• **Brief**
Answer these questions using the post about the lockdown below.
(a) What did the writer substitute for the gym early in the lockdown?
(b) What incident does the writer say changed things?
(c) According to the writer, what breeds negativity?

• **Source document**
So I guess with the world slowly going back to normal; it’s probably a good time to put fingers to keyboard and pen some thoughts on the whole covid-19 lockdown/iso/whatever you want to call it situation.

The big question is where does one actually start? I mean the obvious answer would be the beginning (well duh!) in order to tell a linear progression of start to know; but again that implies that the situation is some sort of linear progression- after all life is pretty fluid and so is this situation. For a better idea; I think it’s well worth taking a bigger picture view of the entire situation as a whole.

For me, it’s certainly been an “interesting” time. Initially it started off not too bad- I still went to work and I simply substituted the gym for walks. And it actually worked; I was disappointed by not going to the gym because I had finally found my “sweet” spot but  that’s ok, it was a change of routine and logically speaking, that’s never such a bad thing is it? After all complacency is a killer when you exercise or at least in my view anyway.

Then I had my vertigo incident and things changed.

After a hospitalisation and a tentative result (which is still ongoing) I haven’t returned to my modified exercise program. Yes, it’s probably an excuse but I think it’s more than that. I had been feeling ambivalent towards the gym and exercise for a while and I think I’ve subsequently been using it as a crutch for not going.

That's the thing with the lockdown- I’m all for the lockdown by the way because people are certainly unique- it’s left me in a position where I’m ambivalent about most things these days. To be frank, people’s true colours tend to show in the worst of times and it’s certainly interesting to see who’s willing to make an effort to check in on me as opposed to me always checking in on others.

Could I be dramatising things? No doubt- after all negativity breeds negativity and there’s nothing logical about it; that’s why in my view depression is such a doozy of a thing. You can’t/don’t think logically and you tend to focus on the negativity instead of the positive of life.

• **Supplied records**
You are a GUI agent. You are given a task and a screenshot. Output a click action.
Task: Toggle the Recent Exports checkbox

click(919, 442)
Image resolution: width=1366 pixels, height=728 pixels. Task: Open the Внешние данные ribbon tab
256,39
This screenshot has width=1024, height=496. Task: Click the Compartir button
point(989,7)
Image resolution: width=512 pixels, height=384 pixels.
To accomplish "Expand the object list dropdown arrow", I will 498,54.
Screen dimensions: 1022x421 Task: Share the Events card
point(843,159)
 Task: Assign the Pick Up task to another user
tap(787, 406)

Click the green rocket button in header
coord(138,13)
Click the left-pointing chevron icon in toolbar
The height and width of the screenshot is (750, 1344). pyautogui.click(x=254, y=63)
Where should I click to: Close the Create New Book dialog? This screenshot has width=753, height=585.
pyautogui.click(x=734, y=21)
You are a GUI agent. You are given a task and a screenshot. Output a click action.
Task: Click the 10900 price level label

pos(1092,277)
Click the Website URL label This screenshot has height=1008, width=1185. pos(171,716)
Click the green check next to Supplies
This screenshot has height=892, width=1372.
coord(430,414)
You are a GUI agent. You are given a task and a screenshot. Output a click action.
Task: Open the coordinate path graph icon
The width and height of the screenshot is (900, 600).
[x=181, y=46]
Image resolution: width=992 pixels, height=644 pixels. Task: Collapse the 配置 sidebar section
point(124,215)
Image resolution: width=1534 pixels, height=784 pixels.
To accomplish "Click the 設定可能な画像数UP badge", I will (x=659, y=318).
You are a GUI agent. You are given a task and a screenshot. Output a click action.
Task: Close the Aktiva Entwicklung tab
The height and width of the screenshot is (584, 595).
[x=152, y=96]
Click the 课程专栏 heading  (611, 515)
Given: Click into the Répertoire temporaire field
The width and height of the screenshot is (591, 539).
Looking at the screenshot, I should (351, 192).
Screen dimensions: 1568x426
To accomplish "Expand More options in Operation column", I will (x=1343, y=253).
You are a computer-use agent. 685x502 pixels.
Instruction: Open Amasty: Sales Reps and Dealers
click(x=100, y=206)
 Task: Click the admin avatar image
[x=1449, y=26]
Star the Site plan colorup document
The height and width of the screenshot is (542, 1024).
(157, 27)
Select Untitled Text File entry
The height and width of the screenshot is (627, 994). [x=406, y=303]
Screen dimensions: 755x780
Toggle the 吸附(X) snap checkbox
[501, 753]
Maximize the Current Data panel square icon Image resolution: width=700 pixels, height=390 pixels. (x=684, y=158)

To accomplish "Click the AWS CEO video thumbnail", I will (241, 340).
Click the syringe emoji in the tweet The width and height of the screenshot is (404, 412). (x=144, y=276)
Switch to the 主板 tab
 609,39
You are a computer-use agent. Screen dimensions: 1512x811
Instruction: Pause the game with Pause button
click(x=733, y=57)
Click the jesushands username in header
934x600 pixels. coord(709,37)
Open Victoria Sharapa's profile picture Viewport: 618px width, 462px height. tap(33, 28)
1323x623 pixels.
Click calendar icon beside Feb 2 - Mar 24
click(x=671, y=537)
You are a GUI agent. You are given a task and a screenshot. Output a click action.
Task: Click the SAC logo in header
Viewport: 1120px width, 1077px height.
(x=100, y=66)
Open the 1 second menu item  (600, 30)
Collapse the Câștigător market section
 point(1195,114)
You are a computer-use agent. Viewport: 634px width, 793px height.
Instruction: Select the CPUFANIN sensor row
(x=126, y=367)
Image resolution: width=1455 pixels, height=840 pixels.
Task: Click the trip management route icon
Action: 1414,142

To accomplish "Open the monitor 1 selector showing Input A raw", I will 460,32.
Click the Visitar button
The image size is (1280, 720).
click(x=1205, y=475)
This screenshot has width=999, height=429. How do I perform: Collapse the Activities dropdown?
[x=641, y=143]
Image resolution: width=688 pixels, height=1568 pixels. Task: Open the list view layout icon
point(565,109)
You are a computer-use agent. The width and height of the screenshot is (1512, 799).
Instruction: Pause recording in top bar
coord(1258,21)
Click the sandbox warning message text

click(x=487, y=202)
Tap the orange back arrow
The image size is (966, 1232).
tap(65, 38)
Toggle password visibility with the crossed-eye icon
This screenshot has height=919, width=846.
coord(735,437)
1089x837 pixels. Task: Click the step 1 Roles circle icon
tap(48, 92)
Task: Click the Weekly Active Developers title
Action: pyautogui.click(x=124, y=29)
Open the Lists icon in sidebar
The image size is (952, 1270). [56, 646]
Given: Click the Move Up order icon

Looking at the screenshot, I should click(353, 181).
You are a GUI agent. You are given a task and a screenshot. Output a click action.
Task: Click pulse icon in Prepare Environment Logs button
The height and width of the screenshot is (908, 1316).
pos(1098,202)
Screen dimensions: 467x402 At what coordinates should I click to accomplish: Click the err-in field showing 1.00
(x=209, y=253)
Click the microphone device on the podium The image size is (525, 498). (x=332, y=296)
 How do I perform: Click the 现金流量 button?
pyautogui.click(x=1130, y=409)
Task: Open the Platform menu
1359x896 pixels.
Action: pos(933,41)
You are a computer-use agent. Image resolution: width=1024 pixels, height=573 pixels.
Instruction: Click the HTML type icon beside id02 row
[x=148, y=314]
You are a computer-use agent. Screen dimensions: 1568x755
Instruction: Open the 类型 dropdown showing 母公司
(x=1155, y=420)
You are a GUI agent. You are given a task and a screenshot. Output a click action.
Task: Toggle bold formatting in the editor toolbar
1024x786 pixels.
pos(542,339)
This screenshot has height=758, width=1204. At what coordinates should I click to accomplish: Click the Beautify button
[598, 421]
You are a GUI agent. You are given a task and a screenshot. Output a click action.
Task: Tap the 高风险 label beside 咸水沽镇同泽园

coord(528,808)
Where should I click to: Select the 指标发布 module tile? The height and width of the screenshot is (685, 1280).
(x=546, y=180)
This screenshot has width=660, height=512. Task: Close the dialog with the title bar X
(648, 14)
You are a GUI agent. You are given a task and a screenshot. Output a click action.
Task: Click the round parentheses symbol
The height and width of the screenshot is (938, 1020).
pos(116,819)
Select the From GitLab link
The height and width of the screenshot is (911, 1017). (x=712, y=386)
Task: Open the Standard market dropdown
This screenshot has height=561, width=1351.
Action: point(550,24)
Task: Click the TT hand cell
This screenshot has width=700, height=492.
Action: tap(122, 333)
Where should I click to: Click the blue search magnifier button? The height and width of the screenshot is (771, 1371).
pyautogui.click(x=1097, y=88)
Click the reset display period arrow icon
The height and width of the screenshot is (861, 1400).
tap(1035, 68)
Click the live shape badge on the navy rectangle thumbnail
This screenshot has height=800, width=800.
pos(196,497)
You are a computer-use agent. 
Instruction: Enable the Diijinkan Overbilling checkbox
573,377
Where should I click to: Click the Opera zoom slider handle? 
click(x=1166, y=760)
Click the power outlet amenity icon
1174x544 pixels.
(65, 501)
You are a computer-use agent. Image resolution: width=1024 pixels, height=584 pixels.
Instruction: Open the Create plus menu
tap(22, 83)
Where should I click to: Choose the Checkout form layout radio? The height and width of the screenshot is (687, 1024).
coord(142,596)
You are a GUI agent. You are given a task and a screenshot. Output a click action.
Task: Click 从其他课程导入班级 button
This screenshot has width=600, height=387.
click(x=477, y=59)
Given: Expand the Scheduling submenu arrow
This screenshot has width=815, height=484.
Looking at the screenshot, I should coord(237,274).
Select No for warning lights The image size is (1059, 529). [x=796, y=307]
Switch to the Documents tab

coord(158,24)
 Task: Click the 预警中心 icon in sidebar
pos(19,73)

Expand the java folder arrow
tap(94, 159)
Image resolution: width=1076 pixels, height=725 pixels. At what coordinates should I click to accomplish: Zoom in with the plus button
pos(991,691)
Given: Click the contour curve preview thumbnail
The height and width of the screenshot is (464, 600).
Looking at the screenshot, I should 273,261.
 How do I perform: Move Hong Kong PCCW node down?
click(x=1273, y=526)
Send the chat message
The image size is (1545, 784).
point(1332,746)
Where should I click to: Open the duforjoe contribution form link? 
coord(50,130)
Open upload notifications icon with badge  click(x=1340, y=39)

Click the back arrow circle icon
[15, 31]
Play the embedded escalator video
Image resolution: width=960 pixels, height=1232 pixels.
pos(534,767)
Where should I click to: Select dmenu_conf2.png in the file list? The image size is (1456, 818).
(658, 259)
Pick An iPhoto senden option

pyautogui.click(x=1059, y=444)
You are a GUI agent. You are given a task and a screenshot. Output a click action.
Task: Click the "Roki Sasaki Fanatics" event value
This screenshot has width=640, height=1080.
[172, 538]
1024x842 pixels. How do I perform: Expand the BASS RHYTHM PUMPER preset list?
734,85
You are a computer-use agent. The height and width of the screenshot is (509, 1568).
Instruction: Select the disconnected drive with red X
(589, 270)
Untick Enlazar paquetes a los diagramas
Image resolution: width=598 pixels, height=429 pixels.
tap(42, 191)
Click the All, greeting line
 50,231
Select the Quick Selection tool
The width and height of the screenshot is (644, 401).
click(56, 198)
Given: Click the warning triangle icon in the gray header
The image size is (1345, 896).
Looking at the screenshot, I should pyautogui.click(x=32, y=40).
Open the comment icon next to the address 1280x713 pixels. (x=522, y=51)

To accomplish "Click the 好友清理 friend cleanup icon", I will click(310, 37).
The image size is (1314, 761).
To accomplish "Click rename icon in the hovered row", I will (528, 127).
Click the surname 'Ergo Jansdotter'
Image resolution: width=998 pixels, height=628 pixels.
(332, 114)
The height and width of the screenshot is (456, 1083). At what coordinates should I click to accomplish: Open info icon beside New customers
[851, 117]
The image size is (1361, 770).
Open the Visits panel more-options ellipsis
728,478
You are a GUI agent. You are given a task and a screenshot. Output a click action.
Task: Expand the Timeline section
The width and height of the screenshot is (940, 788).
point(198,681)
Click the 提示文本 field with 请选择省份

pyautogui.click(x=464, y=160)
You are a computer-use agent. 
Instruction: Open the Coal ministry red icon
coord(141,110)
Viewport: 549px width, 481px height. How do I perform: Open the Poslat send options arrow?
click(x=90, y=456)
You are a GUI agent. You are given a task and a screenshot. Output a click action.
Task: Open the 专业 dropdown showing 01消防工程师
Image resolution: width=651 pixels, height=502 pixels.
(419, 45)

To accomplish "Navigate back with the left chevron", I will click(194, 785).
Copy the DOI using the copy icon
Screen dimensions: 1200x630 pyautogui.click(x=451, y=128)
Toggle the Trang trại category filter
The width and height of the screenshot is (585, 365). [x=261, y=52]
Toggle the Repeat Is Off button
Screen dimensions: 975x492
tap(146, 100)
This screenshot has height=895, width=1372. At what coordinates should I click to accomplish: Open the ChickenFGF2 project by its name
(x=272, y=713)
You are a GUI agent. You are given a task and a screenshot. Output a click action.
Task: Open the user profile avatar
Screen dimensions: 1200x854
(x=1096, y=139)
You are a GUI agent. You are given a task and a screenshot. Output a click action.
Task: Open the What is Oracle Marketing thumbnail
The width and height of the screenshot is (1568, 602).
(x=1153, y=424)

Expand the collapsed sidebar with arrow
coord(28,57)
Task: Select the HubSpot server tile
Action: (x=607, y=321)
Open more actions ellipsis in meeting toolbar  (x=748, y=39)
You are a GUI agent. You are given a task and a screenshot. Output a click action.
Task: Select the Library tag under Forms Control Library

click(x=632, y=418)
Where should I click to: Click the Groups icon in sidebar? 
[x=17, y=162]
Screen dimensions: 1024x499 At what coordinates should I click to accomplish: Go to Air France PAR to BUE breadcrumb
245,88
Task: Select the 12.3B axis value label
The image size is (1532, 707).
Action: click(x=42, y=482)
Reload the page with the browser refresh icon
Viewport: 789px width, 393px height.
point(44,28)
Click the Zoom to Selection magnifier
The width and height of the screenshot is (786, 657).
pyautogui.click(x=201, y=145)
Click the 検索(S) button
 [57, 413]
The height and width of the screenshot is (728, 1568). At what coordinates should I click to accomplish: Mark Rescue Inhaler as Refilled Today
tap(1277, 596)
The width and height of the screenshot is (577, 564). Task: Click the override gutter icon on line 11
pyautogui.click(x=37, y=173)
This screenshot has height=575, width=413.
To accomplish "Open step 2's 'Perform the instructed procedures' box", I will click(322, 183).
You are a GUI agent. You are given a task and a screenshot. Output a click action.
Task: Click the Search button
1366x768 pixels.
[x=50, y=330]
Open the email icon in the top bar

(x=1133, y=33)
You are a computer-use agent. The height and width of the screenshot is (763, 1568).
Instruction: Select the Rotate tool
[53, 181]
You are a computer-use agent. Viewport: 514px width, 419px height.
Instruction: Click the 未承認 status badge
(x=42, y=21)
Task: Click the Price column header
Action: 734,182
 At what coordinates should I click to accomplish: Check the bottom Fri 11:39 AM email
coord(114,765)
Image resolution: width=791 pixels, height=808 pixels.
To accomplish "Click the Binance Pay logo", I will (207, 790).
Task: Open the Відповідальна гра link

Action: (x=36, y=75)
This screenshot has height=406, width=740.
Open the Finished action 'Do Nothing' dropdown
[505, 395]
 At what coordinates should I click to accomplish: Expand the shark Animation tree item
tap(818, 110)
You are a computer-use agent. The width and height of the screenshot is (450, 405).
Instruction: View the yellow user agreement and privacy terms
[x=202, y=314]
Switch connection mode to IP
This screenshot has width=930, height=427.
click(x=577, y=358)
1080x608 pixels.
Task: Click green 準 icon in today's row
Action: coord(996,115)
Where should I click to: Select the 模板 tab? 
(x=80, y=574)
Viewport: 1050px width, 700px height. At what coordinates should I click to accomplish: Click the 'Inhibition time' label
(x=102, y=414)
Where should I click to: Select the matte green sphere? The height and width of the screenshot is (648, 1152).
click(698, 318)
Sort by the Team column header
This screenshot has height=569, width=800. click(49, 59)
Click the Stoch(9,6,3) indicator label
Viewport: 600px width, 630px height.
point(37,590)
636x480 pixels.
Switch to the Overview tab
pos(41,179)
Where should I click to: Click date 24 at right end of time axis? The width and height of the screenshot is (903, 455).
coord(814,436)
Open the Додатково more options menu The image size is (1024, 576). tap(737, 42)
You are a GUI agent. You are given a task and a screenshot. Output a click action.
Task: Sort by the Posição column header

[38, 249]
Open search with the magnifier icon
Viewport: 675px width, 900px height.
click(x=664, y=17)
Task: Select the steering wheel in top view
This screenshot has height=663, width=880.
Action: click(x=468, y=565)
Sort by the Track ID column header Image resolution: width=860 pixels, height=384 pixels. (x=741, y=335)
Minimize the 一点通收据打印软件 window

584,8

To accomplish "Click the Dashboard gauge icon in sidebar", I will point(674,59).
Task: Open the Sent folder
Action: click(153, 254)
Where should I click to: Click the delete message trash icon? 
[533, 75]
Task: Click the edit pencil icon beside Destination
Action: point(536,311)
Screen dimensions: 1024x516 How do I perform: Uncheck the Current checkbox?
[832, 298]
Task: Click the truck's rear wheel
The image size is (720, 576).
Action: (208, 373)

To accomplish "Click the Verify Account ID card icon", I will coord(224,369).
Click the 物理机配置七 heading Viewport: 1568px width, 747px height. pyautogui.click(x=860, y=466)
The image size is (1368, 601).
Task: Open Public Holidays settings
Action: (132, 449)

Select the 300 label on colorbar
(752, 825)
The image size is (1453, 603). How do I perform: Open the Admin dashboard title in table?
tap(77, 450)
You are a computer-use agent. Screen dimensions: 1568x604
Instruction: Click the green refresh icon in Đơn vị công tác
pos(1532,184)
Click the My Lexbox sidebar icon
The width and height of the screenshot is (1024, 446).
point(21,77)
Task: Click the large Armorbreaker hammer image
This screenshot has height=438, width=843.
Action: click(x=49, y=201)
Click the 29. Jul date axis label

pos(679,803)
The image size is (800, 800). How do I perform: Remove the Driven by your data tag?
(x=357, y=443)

• **Answer area**
(a) The writer substituted walks for the gym.
(b) The writer's vertigo incident changed things.
(c) Negativity breeds negativity.